Stage 7 · Master
CKAD — Certified Kubernetes Application Developer
CKAD Timed Lab Exam
16 hands-on tasks, 2 hours, developer-focused — the real CKAD experience.
Exam Format
The CKAD exam is performance-based. You perform real tasks in a real Kubernetes cluster using kubectl and a terminal. There are no multiple-choice questions. You must demonstrate hands-on competence.
| Detail | Value |
|---|---|
| Tasks | 15-20 hands-on tasks |
| Time | 2 hours |
| Passing score | 67% |
| Delivery | Online proctored via PSI |
| Tools | kubectl, terminal, browser (kubernetes.io docs) |
| Retake policy | 1 free retake within 12 months |
Domain Weights
| Domain | Weight | Time Budget |
|---|---|---|
| Application Environment & Config | 25% | 30 minutes |
| Application Design & Build | 20% | 24 minutes |
| Application Deployment | 20% | 24 minutes |
| Services & Networking | 20% | 24 minutes |
| Observability & Maintenance | 15% | 18 minutes |
Config and Security is 25% — the largest domain. Allocate your time accordingly. Do not spend 20 minutes on a 5% task. Move on and come back later.
Time Strategy
- First pass — Do all easy tasks (imperative commands, simple configurations).
- Flag hard tasks — Mark tasks you are unsure about and come back after the first pass.
- Verify every task — Use the validation commands provided in each task description.
- Save time — Use imperative commands for simple resources.
- Time check — At 1 hour, you should have completed at least 8 tasks.
Common Task Types
The CKAD exam repeats similar task types. Practice these patterns until they are muscle memory.
- Create a multi-container Pod with shared volumes.
- Create a Pod with init containers.
- Create a Job or CronJob.
- Create a Deployment with specific strategy and rollback.
- Create a Service to expose a Deployment.
- Create an Ingress rule for hostname or path routing.

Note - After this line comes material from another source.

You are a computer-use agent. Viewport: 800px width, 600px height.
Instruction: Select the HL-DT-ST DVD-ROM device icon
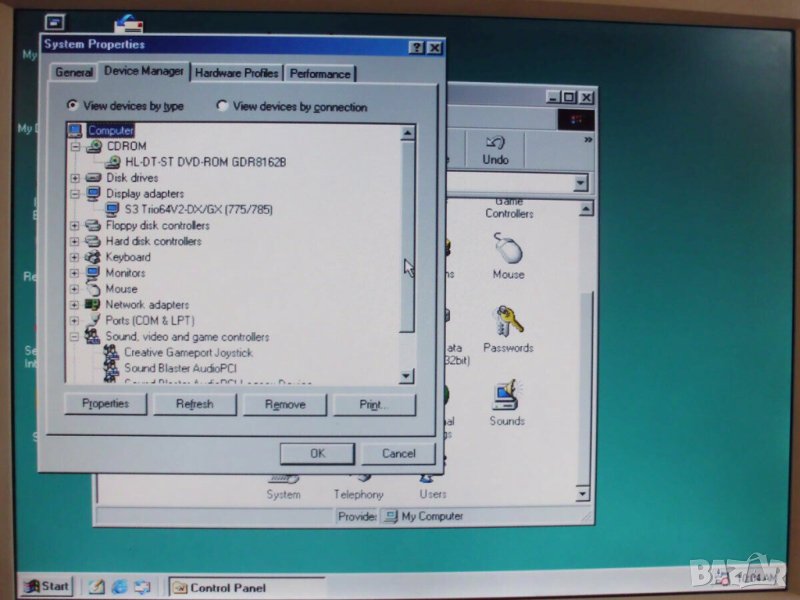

- Create a NetworkPolicy to restrict Pod traffic.
- Create a ConfigMap and mount it in a Pod.
- Create a Secret and inject it as environment variables.
- Create a Pod with SecurityContext (runAsNonRoot, readOnlyRootFilesystem).
- Fix a broken Pod, Service, or Deployment.
- Debug a failing health probe.
killer.sh Drills
killer.sh is a practice environment included with your CKAD exam voucher. It provides simulated exam scenarios with broken clusters. Use it extensively before the exam.
- Access killer.sh through your CNCF certification portal.
- Complete all available scenarios — each one teaches a different skill.
- Focus on speed — practice completing tasks in under 5 minutes each.
- Review the solutions — even if you got it right, there may be a faster approach.
- Retake scenarios — practice until you can complete them without hesitation.
killer.sh scenarios are intentionally harder than the CKAD exam. If you can pass killer.sh, you will pass the CKAD. Do not be discouraged by failures.
Exam-Day Checklist
- Browser — Chrome or Chromium, latest version.
- Internet — Stable connection, minimum 2 Mbps.
- Webcam — Working webcam for proctoring.
- ID — Government-issued photo ID.
- Room — Quiet, well-lit room with no interruptions.
- PSI browser — Installed and tested before the exam.
- kubeconfig — Pre-configured in the exam environment.
- Bookmarks — Bookmark kubernetes.io/docs pages you use frequently.
Speed Commands
# Pod with security context
kubectl run my-pod --image=nginx --dry-run=client -o yaml | \
sed 's/containers:/securityContext:
runAsUser: 1000
runAsNonRoot: true
containers:/' | kubectl apply -f -
# Job
kubectl create job my-job --image=busybox -- echo hello
# CronJob
kubectl create cronjob my-cron --image=busybox --schedule="*/5 * * * *" -- echo hello
# ConfigMap
kubectl create configmap my-config --from-literal=key1=value1
# Secret
kubectl create secret generic my-secret --from-literal=user=admin
# Service
kubectl expose deployment my-app --port=80 --type=NodePort
# NetworkPolicy (must use YAML)
kubectl apply -f - <<EOF
apiVersion: networking.k8s.io/v1
kind: NetworkPolicy
metadata:
name: allow-frontend
spec:
podSelector:
matchLabels:
app: backend
ingress:
- from:
- podSelector:
matchLabels:
app: frontend
EOFUse heredoc with kubectl apply -f - for resources that cannot be created imperatively. This pattern is faster than writing a file and then applying it.
The CKAD exam rewards speed. Imperative commands are 2-3x faster than writing YAML. Practice creating every resource type with imperative commands. Use kubectl explain <resource> to check fields quickly.